[The problem] Reproduce every line of the data below word for word, omitting the pictures.

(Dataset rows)
= = = =

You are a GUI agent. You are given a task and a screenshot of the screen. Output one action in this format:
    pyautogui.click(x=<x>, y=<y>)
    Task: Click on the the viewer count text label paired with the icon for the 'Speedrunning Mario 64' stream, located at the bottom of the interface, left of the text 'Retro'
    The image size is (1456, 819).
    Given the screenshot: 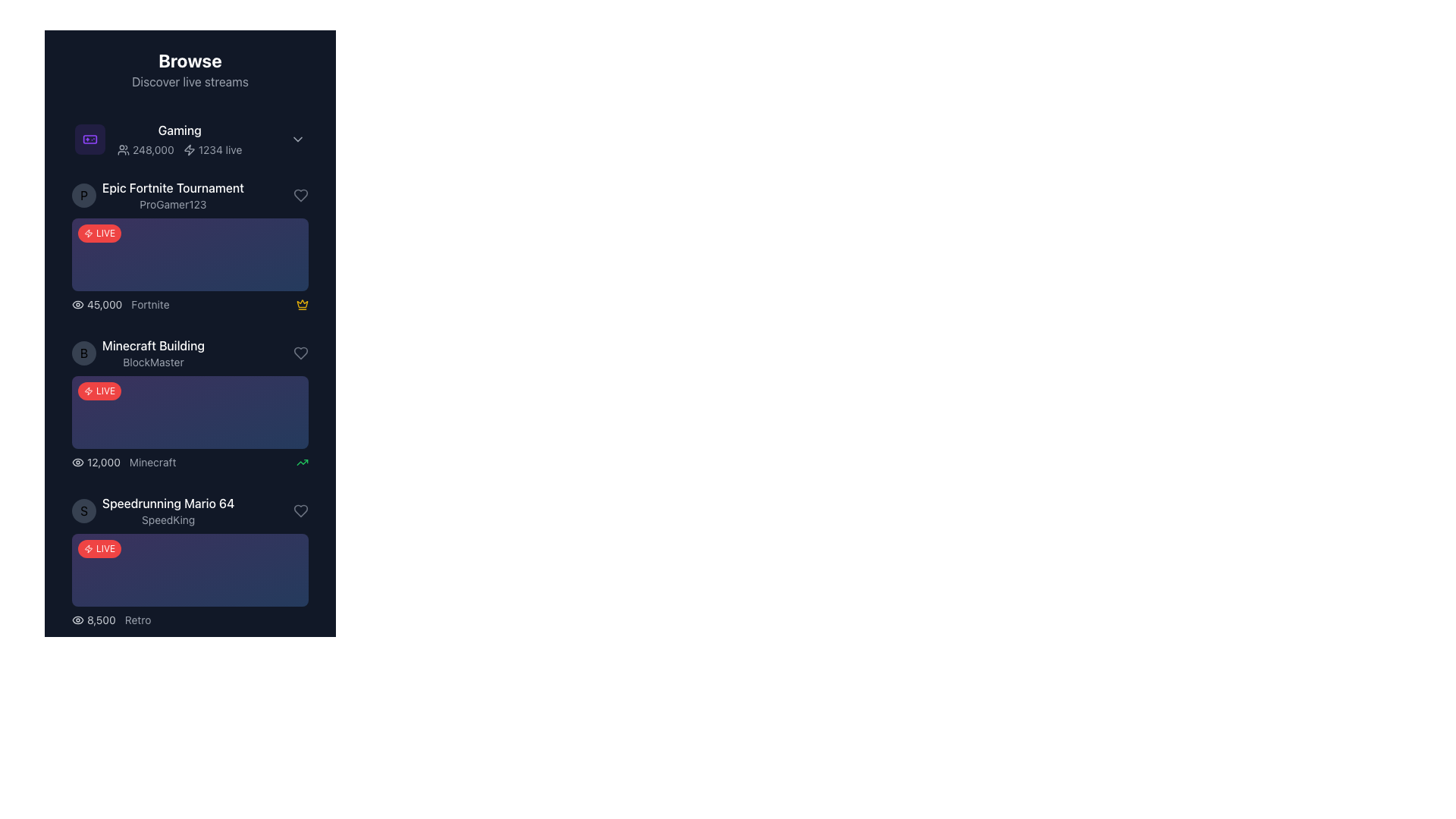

= = = =

[Solution]
You are a GUI agent. You are given a task and a screenshot of the screen. Output one action in this format:
    pyautogui.click(x=<x>, y=<y>)
    Task: Click on the the viewer count text label paired with the icon for the 'Speedrunning Mario 64' stream, located at the bottom of the interface, left of the text 'Retro'
    The image size is (1456, 819).
    Given the screenshot: 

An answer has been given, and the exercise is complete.